_LISTED RECORDS_
⁂
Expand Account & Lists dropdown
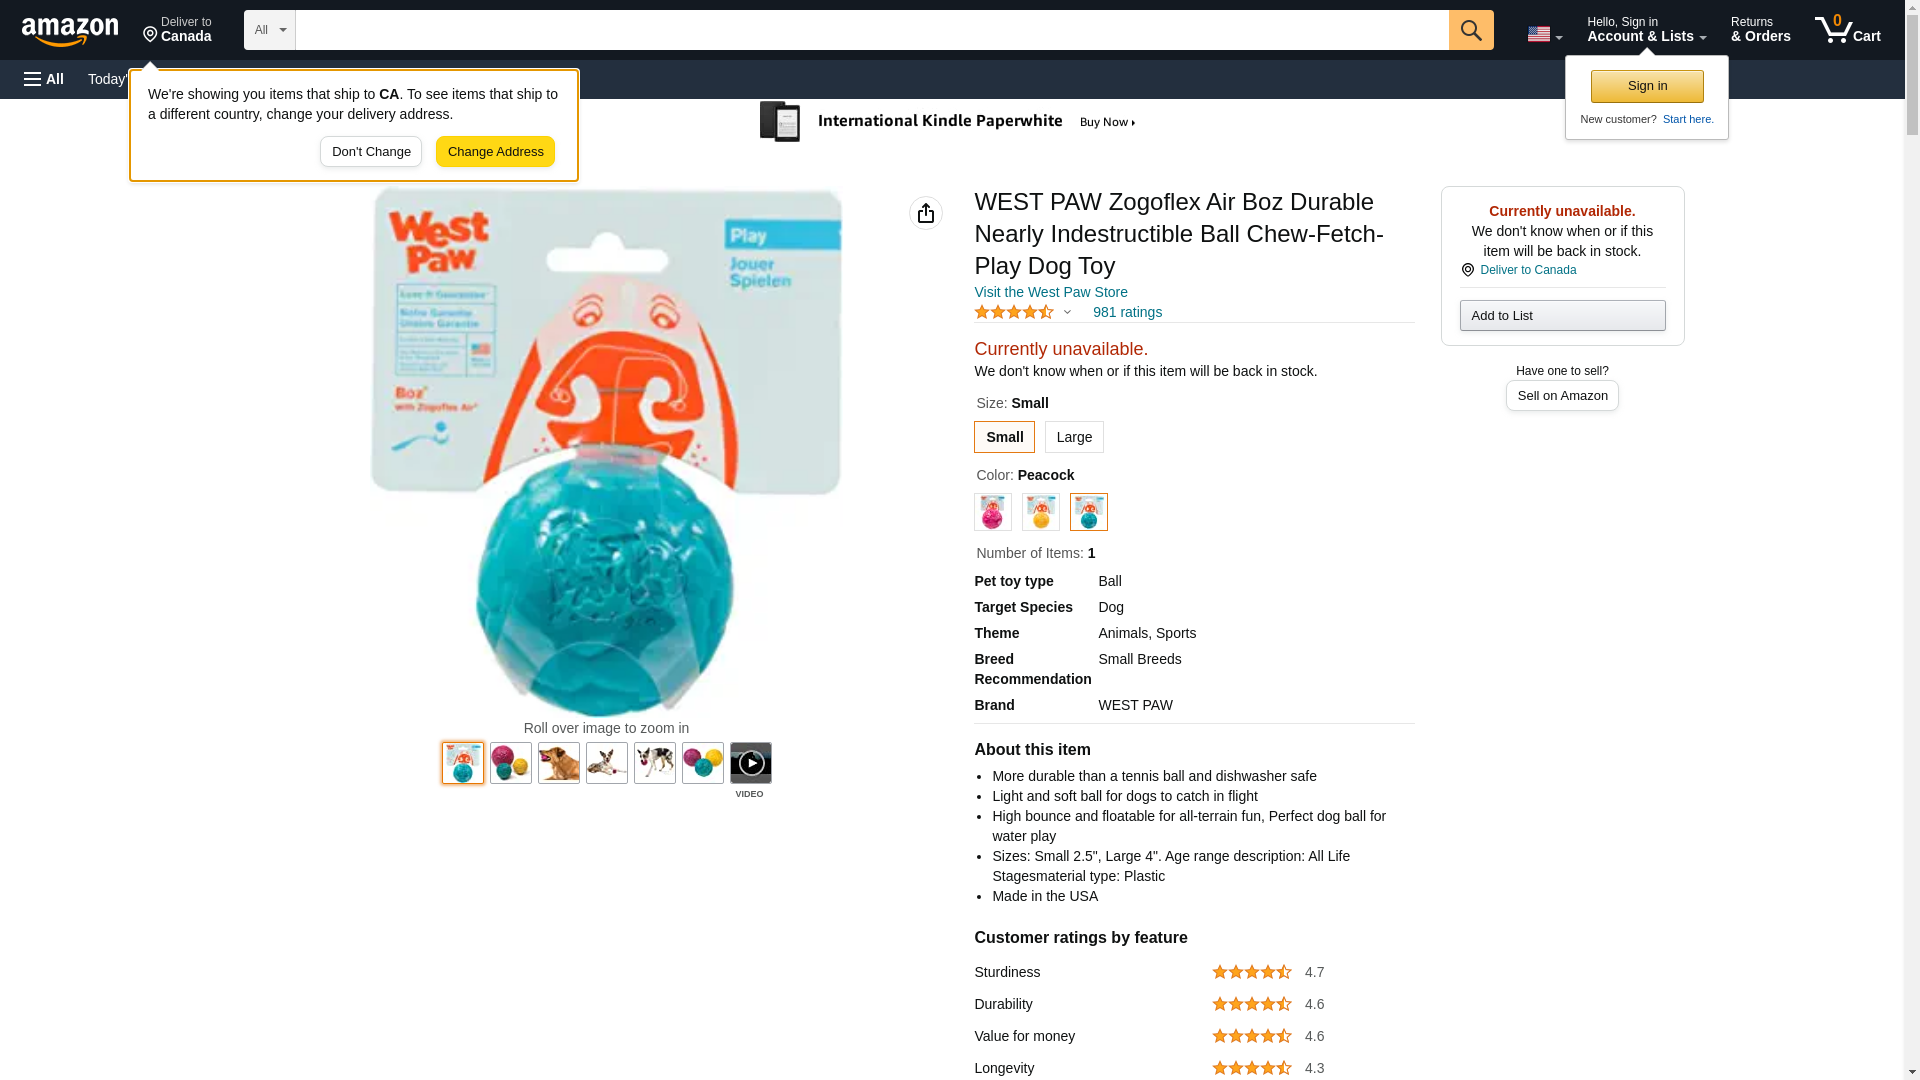 pos(1646,29)
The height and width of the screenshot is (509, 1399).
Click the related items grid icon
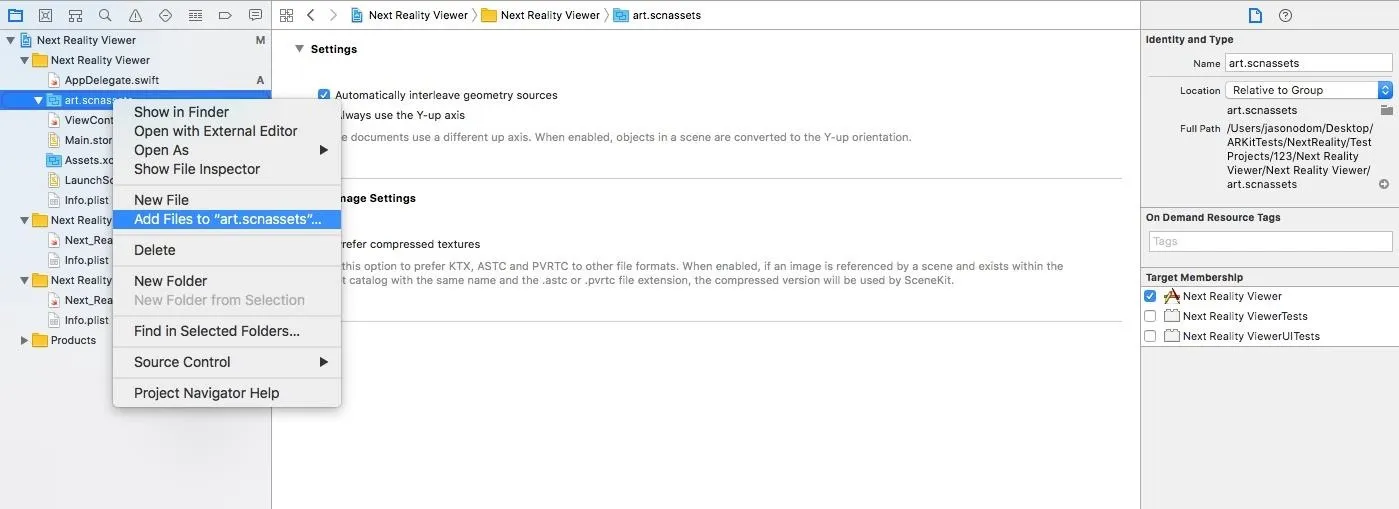(287, 15)
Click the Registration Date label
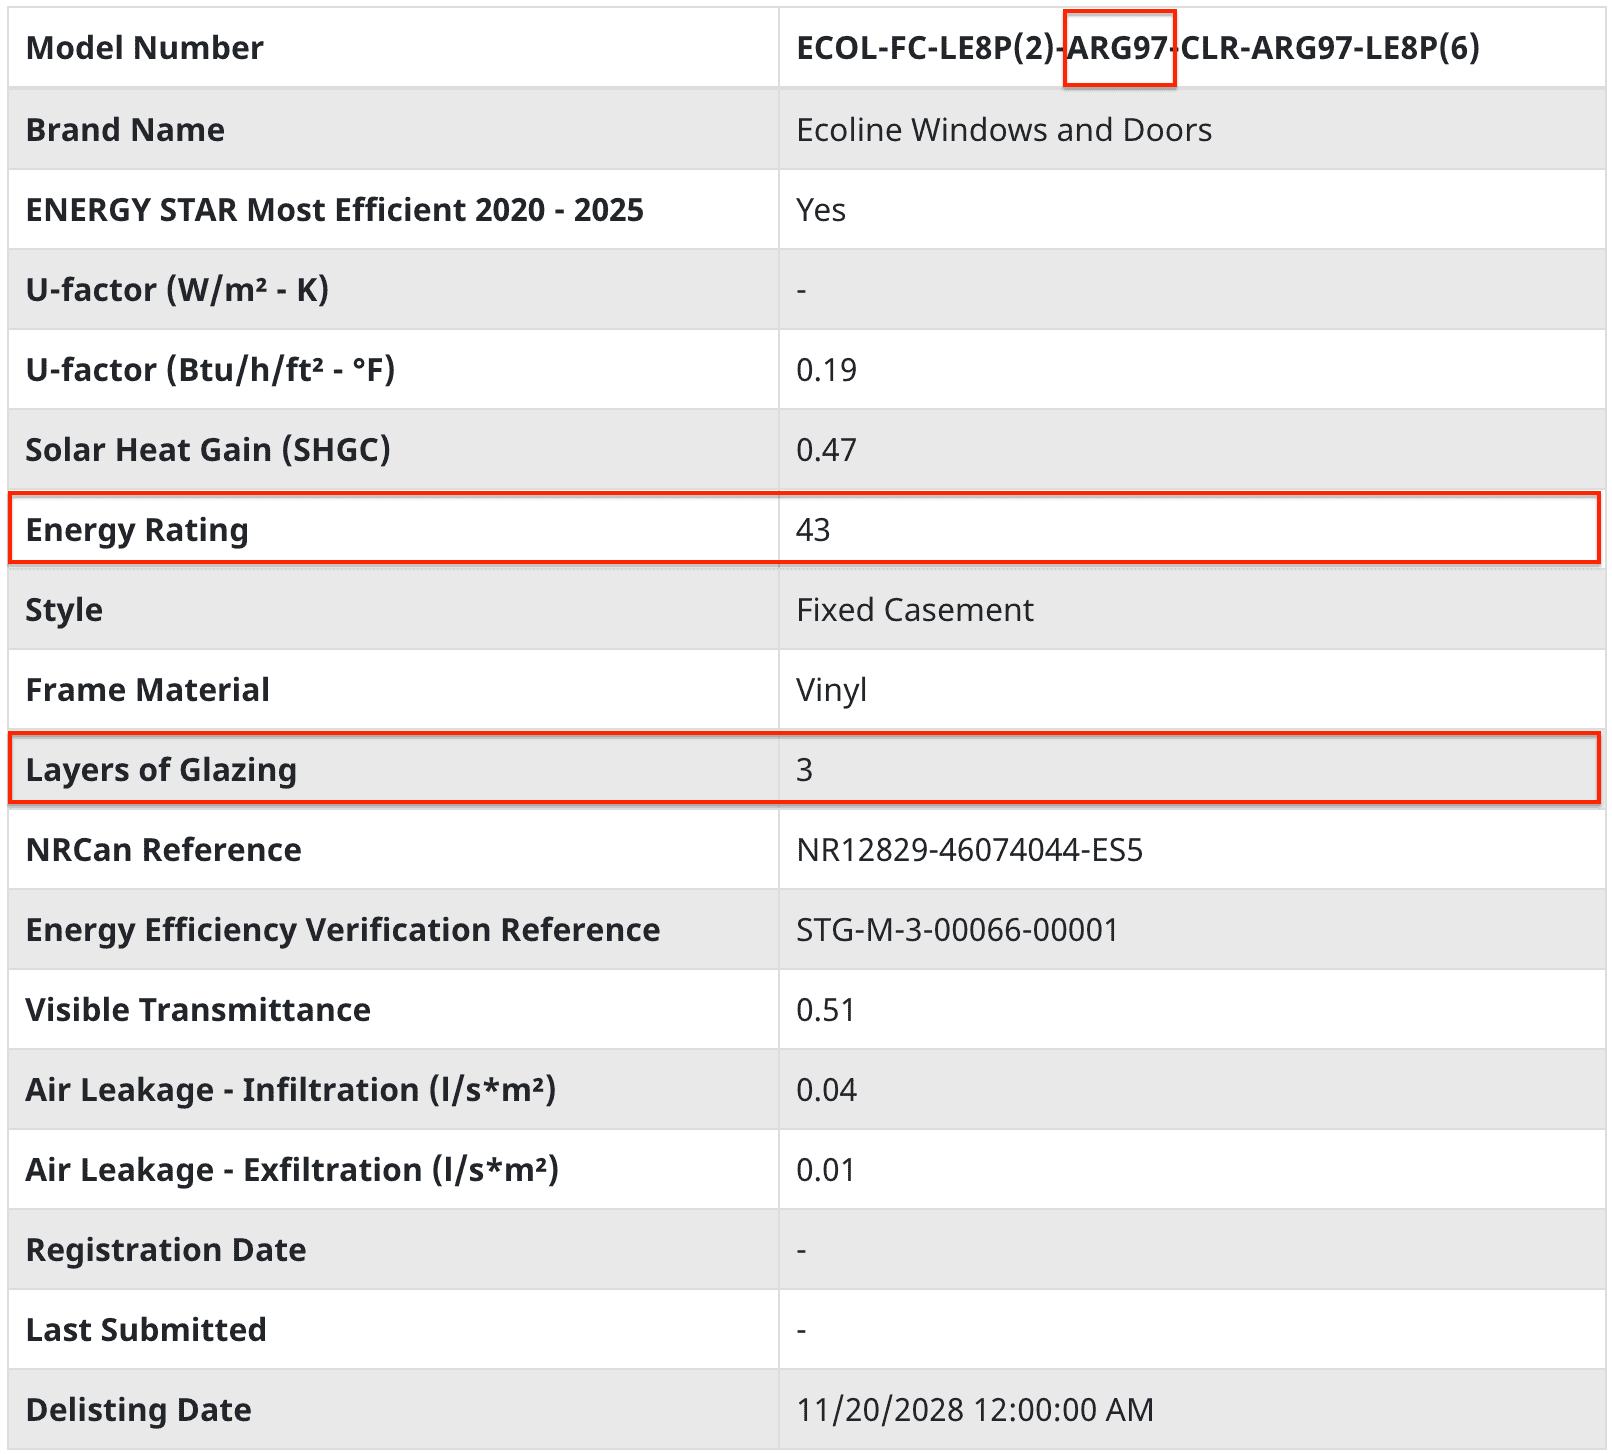The image size is (1612, 1454). [166, 1250]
⁂
Identify each line above that contains the string "Click" with matching case, and copy those lines unchanged.

Click the related items grid icon
Click the Registration Date label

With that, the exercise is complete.